▸ **LESETEXT**

━━━━━━━━━━━━━━━━━━━━━━━━━━━━━━

LUXEMBURG
CHRISTIAN SPIELMANN

Luc Bessons neuer Thriller heißt „Anna“

Der französische Regisseur, Drehbuchautor und Produzent Luc Besson scheint definitiv ein Faible für Spione und Auftragskiller zu haben. So erinnert sein neuster Film „Anna“ an „Nikita“ (1990), wo eine junge Punkerin zur Killerin ausgebildet wird, oder an „Léon“, in dem Jean Reno einen Auftragskiller für die Mafia spielt. Außer dass „Anna“ ordentlich in Szene gesetzt ist, hat der Film aber nichts Neues oder Originelles zu bieten.

Zwischen den Fronten

Der Film beginnt 1990. Auf einem Markt in Moskau spricht Samy (Jean-Baptiste Puech) Anna Poliatova (Sasha Luss) an. Er ist auf der Suche nach attraktiven Frauen, die er für eine Model-Agentur rekrutiert. Anna nimmt sein Angebot an und kommt nach Paris, wo sie sich schnell in die Elite der Models hocharbeitet. Sie beginnt eine Affäre mit ihrer Kollegin Maude (Lera Abova), bevor sie den steinreichen Oleg (Andrew Howard) kennenlernt. Anstatt mit ihm ins Bett zu springen, erschießt sie ihn!

Es folgen Flashbacks in die Jahre 1985 und 1987 und wieder zurück in die filmische Gegenwart von 1990. Der Zuschauer erfährt, dass Anna zu einer Spionin ausgebildet wurde, die im Auftrag des KGB handelt. Angeworben wurde sie durch Alex Tchenkov (Luke Evans), der ihr allerdings versprechen musste, ihr ihre Freiheit nach fünf Jahren wiederzugeben. Ihre direkte Chefin ist Olga (Helen Mirren), welche ihr die Aufträge erteilt. Anna wird andererseits vom CIA überwacht. Als der CIA-Agent Lenny Miller (Cillian Murphy) einen ihrer Aufträge abfängt, stellt er sie vor die Wahl, entweder auch für die Amerikaner zu arbeiten oder im Knast zu landen. Anna nimmt unter der Bedingung an, dass sie nach einem Jahr frei sein wird und unter einer anderen Identität weiterleben kann. Ihre erste Mission ist es, den KGB-Chef Vassiliev (Eric Godon) auszuschalten.

━━━━━━━━━━━━━━━━━━━━━━━━━━━━━━

Gespeicherte Dateneinträge:
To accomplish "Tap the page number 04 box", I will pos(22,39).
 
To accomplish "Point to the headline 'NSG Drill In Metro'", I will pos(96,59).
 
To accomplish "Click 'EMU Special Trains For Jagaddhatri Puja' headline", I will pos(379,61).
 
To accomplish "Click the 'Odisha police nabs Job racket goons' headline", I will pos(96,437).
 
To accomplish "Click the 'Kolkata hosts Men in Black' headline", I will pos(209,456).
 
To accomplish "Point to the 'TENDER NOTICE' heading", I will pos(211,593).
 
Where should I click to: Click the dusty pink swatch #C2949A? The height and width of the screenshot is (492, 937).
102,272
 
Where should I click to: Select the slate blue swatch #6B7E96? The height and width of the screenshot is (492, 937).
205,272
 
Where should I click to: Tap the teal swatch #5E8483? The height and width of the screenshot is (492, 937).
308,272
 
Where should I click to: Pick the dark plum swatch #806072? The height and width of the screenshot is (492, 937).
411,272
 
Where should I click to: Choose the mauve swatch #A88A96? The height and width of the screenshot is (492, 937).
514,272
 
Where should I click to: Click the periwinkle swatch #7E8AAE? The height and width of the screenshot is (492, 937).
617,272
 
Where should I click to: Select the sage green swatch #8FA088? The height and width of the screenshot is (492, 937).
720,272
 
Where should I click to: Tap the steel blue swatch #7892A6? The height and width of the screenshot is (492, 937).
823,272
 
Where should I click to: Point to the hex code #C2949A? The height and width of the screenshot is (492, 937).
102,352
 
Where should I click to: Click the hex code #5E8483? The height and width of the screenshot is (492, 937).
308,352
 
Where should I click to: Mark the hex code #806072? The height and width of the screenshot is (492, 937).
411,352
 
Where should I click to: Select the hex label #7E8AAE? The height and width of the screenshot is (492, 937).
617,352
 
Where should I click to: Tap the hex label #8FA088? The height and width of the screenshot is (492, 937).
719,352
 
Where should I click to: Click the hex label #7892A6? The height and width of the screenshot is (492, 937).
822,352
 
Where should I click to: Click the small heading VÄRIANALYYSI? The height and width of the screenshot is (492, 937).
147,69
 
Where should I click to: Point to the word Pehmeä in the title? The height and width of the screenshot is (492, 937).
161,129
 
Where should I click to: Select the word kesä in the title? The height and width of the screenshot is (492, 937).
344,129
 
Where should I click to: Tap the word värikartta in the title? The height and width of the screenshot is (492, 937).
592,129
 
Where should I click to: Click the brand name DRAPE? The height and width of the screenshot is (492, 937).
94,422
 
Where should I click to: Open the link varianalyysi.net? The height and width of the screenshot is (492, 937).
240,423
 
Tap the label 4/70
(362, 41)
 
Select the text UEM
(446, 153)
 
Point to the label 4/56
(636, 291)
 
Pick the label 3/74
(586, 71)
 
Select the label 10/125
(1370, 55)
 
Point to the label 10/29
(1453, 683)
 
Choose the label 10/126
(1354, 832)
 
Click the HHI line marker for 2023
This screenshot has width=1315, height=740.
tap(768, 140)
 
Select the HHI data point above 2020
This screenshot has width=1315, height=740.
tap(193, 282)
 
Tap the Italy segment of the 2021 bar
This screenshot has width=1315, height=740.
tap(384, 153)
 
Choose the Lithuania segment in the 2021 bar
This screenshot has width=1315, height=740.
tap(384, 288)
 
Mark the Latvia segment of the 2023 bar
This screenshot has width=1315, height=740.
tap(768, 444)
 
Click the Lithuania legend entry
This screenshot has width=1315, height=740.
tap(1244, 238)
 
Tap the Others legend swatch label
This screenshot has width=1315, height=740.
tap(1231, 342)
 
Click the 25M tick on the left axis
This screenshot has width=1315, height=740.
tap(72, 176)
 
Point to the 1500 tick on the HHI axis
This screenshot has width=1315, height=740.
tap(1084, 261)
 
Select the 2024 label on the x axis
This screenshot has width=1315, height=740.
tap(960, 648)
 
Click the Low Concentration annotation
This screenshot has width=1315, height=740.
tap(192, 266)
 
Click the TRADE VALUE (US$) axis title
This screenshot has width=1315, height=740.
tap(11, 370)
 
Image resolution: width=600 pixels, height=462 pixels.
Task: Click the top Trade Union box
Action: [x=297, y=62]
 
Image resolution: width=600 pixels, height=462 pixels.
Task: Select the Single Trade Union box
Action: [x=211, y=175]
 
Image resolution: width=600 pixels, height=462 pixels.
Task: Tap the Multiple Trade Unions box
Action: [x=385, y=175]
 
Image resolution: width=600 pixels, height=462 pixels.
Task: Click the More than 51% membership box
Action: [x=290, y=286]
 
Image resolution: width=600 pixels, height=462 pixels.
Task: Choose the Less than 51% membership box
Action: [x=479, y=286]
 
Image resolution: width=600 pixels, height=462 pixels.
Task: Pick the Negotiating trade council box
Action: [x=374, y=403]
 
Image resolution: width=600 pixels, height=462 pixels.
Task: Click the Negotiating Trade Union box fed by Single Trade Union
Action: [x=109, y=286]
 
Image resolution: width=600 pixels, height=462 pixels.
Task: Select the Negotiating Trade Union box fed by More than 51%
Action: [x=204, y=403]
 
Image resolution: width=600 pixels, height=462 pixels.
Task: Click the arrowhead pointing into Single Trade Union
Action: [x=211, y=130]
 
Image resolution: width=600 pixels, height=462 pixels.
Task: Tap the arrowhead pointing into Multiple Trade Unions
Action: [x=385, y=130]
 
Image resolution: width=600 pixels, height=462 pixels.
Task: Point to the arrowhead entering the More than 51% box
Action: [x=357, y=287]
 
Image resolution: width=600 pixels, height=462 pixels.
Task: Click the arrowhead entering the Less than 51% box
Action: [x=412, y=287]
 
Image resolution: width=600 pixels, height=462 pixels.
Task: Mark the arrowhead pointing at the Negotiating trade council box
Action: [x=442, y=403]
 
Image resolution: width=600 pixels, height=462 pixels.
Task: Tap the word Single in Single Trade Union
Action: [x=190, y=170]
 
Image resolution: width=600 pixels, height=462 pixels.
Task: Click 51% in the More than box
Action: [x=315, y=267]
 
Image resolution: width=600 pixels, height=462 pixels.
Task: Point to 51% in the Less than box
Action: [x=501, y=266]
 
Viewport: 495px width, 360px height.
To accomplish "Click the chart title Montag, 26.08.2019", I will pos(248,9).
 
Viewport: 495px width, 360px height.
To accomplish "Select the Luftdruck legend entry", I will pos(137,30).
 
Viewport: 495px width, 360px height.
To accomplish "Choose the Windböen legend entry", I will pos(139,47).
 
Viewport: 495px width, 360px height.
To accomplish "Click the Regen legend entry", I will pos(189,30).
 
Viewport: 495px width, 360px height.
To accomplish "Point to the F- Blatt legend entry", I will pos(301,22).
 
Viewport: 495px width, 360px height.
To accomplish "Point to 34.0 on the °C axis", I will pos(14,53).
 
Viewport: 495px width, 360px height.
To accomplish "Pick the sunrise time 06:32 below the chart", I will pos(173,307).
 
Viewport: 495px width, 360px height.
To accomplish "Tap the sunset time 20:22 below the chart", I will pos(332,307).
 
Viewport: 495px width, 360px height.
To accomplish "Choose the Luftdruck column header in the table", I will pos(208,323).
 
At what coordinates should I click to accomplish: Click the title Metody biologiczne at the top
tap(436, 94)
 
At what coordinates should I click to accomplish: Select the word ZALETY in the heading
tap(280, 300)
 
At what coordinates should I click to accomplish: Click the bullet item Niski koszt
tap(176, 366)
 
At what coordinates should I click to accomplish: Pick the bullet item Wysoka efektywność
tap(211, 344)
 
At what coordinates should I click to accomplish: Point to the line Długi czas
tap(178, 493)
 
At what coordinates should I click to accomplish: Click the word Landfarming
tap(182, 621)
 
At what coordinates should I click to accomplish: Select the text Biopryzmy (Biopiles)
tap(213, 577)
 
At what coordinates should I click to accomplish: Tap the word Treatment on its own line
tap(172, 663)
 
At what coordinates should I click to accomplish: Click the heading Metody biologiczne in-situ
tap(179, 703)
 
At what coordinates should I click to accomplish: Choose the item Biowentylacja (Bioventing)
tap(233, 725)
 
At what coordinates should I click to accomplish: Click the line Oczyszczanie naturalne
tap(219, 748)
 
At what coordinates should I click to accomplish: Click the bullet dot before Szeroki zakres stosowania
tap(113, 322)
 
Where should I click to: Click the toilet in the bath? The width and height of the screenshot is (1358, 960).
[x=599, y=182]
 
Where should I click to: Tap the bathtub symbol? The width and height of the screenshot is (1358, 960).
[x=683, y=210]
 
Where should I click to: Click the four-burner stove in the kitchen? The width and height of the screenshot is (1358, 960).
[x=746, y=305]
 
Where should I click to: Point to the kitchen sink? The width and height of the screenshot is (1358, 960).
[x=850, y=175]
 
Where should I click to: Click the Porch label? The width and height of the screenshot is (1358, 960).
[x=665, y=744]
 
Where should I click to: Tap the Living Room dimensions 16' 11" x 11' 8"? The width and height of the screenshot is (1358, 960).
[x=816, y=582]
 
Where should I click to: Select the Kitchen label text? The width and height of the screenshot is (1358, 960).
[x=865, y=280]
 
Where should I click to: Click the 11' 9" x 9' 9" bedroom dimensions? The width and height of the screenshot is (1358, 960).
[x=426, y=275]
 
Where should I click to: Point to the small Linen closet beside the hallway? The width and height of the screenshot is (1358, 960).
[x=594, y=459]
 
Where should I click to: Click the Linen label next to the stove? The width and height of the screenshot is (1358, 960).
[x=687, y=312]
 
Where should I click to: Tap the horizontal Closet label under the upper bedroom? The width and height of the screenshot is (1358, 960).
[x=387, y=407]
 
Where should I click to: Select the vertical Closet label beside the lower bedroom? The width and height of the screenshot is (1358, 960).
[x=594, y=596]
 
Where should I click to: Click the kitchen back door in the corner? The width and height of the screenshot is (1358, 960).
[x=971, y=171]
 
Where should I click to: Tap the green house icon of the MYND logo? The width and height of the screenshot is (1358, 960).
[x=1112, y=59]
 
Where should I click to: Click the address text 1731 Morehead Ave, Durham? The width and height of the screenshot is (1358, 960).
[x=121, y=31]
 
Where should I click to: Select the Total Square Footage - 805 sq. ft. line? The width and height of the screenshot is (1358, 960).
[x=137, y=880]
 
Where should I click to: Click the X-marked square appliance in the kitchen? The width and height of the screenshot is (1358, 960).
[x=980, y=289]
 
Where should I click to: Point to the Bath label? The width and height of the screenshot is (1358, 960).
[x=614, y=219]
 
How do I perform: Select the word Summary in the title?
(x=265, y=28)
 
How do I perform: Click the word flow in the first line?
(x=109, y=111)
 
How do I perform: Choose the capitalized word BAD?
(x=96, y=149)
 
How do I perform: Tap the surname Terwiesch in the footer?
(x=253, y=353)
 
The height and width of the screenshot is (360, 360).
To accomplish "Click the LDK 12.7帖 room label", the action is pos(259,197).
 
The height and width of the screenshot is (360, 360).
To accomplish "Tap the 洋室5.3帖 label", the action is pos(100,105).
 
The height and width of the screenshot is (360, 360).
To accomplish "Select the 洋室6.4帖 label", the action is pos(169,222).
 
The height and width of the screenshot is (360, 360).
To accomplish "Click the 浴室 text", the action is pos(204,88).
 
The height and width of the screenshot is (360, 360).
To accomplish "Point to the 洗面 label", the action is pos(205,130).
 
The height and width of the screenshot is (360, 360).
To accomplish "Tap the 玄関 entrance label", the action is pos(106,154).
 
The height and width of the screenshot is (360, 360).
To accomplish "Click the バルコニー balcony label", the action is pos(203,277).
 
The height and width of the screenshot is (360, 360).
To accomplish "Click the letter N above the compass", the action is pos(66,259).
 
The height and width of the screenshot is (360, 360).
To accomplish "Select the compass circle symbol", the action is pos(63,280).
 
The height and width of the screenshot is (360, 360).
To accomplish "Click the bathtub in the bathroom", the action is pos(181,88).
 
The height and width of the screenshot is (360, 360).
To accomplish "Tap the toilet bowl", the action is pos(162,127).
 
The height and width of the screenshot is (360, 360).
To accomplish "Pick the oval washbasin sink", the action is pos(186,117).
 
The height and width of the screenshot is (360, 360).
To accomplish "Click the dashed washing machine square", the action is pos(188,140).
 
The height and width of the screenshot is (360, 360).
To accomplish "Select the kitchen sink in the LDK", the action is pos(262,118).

━━━━━━━━━━━━━━━━━━━━━━━━━━━━━━

▸ **AUFGABE 1**
Geben Sie den Abschnitt der Filmkritik zu „Anna“ zwischen „Zwischen den Fronten“ und „erschießt sie ihn!“ wörtlich wieder, beide Stellen eingeschlossen.
▸ **AUFGABE 2**
Setzen Sie die Filmkritik zu „Anna“ im Anschluss an ihren letzten Satz fort.

▸ **ANTWORT 1**
Zwischen den Fronten

Der Film beginnt 1990. Auf einem Markt in Moskau spricht Samy (Jean-Baptiste Puech) Anna Poliatova (Sasha Luss) an. Er ist auf der Suche nach attraktiven Frauen, die er für eine Model-Agentur rekrutiert. Anna nimmt sein Angebot an und kommt nach Paris, wo sie sich schnell in die Elite der Models hocharbeitet. Sie beginnt eine Affäre mit ihrer Kollegin Maude (Lera Abova), bevor sie den steinreichen Oleg (Andrew Howard) kennenlernt. Anstatt mit ihm ins Bett zu springen, erschießt sie ihn!

▸ **ANTWORT 2**
Konventionell

Besson scheint es definitiv an guten Ideen zu fehlen, dass er seine bewährten Geschichten aufwärmt und mit neuen Zutaten serviert. Einzig das stete Hin und Her zwischen 1990 und der Vergangenheit kann etwas überraschen und für leichte Spannung sorgen. So erfährt der Zuschauer zuerst, wie Anna eine unerwünschte Person liquidiert, und danach die Hintergründe. Oft sind die Ausgangssituationen nicht so, wie man sie anfangs präsentiert bekommt. Dennoch ist vieles vorhersehbar, und somit fehlt es dem zu konventionell inszenierten Film an Originalität.

Sasha Luss spielte in Bessons Science-Fiction-Film „Valerian and the City of a Thousand Planets“ eine Nebenrolle. Sie gefällt eigentlich als Anna, die sowohl eine intelligente Frau ist, wie eine Kämpferin, die allein eine ganze Horde Männer niedermetzelt. Apart ist auch die Rolle von Helen Mirren als eine nicht ganz durchsichtige KGB-Agentin, die möglicherweise ein vielfältiges Spiel treibt. „Anna“ ist leider nicht Bessons bester Film, sondern höchstens mittelmäßig.